#### Text for analysis
<<<<

Entertainment

This Guide To ‘Midsommar’ Will Help You Make Sense Of That Horrific Ending

by Danielle Burgos

Warning: Major Spoilers ahead! Ari Aster's latest film Midsommar is to bad relationships as Hereditary is to difficult families, though the verdant brightness of this latest movie makes the sourness go down a lot more smoothly. It's hard to be horrified when everyone's wearing pretty flower crowns. While the visuals are very different, both films feature a head-scratcher of an ending for those not already saturated in the occult. So what does the Midsommar ending mean? Though it initially seems like the culmination of a cult of death, the climactic ritual is an affirmation and continuation of life... albeit in very different form for those involuntarily involved.

If you've even lightly perused any study of European cultural magic and religion, such as Prudence Jones' History of Pagan Europe or Myths, Shamanism: Archaic Techniques of Ecstasy, Anne Ross's Pagan Celtic Britain, Myth and Religion of the North: The Religion of Ancient Scandinavia, or Symbols in Pagan Europe: Early Scandinavian and Celtic Religions, the events of Midsommar will come as no surprise. In Hereditary, the scares came from a hovering, hidden cult manipulating an already brittle family to the snapping point. Midsommar's Hårga, the isolated north Swedish commune Dani (Florence Pugh) and friends visit at the request of friend/member Pelle (Vilhelm Blomgren), are out in the open, frolicking under the ever-bright midnight sun. There are few shadows and little hidden — just a lot of cultural miscommunication and emotional baggage brought by the outsiders. That doesn't make the rituals any easier to stomach, especially for the squeamish.

The ceremonies kick off with the voluntary sacrifice of two elders, who leap off a cliff. The outsiders are horrified, especially when one elder needs to be finished off by their kinfolk after a poor leap. It's important to note that the groaning reaction of the group isn't expressing anger or disappointment. Instead, they're echoing the elder's pain. With typical Hårga honesty, the Americans are told this is part of the 90-year life cycle they're here to celebrate — that it's not an ending, but a giving of energy back to the group before their individual lives degenerate beyond happiness. The rituals continue as the outsiders disappear, with Dani and self-absorbed boyfriend Christian (Jack Reynor) getting tangled into participation, culminating in a final sacrifice the entire film leads up to. (Considering the pagan nature of the rituals, Christian's name can't be a coincidence)

>>>>

Items from a dataset
<<<<

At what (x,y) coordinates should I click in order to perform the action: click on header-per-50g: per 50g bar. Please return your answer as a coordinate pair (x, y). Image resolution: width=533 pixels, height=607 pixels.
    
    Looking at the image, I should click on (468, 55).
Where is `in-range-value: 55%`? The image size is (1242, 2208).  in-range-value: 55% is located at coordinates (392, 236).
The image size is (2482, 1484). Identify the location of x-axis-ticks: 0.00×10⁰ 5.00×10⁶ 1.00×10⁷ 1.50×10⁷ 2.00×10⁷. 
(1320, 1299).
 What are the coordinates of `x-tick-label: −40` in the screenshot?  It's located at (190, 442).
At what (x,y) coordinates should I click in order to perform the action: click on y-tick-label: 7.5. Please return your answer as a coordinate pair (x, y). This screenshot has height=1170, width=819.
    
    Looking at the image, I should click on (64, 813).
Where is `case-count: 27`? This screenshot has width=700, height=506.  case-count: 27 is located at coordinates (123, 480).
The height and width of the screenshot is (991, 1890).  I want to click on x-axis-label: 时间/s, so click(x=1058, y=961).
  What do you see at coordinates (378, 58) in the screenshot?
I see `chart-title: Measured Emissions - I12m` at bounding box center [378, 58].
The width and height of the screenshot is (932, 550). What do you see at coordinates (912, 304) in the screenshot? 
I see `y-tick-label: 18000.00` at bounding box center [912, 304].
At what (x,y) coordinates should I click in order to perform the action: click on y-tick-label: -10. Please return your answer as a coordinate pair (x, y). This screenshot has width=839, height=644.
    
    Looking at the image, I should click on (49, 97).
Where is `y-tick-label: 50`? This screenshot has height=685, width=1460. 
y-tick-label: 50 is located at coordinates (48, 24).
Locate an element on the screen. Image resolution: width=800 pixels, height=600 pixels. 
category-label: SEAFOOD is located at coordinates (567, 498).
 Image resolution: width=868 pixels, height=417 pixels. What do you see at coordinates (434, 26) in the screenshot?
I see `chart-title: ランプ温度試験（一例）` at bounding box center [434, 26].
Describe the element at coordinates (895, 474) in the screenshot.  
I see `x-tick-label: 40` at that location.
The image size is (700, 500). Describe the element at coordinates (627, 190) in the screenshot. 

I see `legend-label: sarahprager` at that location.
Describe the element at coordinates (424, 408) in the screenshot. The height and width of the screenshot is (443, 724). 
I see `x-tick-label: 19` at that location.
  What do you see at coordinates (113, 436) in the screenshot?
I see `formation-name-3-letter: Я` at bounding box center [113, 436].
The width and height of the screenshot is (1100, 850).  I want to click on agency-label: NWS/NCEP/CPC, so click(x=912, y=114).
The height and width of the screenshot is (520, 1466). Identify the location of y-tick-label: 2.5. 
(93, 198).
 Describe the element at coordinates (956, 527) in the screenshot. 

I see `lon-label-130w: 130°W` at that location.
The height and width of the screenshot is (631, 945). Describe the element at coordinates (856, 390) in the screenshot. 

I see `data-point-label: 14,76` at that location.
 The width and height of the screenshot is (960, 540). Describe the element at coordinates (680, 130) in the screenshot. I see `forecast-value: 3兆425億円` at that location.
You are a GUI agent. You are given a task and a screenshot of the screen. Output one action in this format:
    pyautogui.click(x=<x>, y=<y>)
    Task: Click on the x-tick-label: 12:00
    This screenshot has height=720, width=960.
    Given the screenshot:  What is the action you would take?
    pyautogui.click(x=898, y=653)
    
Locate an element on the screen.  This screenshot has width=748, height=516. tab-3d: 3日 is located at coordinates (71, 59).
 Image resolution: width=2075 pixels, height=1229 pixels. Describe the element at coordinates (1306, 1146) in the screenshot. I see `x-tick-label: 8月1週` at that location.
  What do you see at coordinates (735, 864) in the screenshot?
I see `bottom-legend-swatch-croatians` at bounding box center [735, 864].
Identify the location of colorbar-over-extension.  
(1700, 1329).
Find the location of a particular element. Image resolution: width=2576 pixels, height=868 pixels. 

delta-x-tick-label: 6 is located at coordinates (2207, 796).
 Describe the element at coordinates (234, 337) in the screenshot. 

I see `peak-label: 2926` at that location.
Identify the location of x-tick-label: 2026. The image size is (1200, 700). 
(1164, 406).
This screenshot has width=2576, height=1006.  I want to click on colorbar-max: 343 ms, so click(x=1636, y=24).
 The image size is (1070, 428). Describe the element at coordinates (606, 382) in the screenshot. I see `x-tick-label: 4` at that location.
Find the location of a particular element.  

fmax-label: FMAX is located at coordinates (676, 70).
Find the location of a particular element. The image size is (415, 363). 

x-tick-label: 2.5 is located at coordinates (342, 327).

>>>>

#### Task list
A. Which lines of the listing contain the string "Identify", with case taken into account? Find each one and copy it out in full.
B. Can you pick up the guide to the Midsommar ending after its last sentence and continue writing it?

#### Responses in order
A.
The image size is (2482, 1484). Identify the location of x-axis-ticks: 0.00×10⁰ 5.00×10⁶ 1.00×10⁷ 1.50×10⁷ 2.00×10⁷. 
The height and width of the screenshot is (520, 1466). Identify the location of y-tick-label: 2.5. 
Identify the location of colorbar-over-extension.  
Identify the location of x-tick-label: 2026. The image size is (1200, 700). 

B.
Midsommar is less a horror movie than an examination of grief, endings, and sympathy, so it's unsurprising its seemingly bizarre ending is rooted in sympathetic magic. The term was invented in Sir James George Frazer's formative 1899 work The Golden Bough, which compared magic, religion, and rituals across Europe and time. Though the book's been largely discredited (Frazer is snarky about the cultures he examines and fudged plenty of data), the book sparked genuine anthropological interest in researching ancient rites, including the cyclical celebrations of loss and return tied to the seasons, and his term and its definition are still used today.

Sympathetic magic believes that "like affects like." There's "imitation," where anything done to an object representing something will affect whatever it's standing in for (think voodoo dolls and effigies, or sprinkling water if you want it to rain), and the more common correspondence, where something resembling something has a link to it (like the ancient belief wine-colored amethysts prevented drunkenness). Midsommar is a feature film about the ancient Nordic belief that blót, or sacrifices to their gods, were holy exchange: lives for life (fertile crops, people, and land) and a continuation of it.

The Hårga celebration takes place every 90 years, and standing before their triangular yellow temple near the film's end, the elders explain the nine sacrifices offered. Nine was a highly significant number in Norse belief. Modern scholars don't know exactly why (theories include the number of long winter months in northern regions, and a pre-Christian symbol of completion), but it reappeared throughout myths, and was the number of realms in the mythological Nordic world. Historical sacrifices, including the Great Sacrifice of Uppsala, took nine men over nine days and hung them from trees, and occurred every nine years.

The Hårga make this a true and equitable sacrifice — for all outside blood shed, they contribute their own. As they literally explain, to match the visitors' lives, they offer the two elders, now gilded and decorated as trees, and two men in their prime who volunteer, wearing gilt robes. They also offer the final choice of sacrifice to their May Queen — a symbol of female virility, fertility, and rebirth. Dani won the role, and must choose between Christian or a randomly selected man of the Hårga. Her choice completes her own rebirth, moving past all the trauma she suffered in the previous year. It's no coincidence the film begins with tragedy in winter.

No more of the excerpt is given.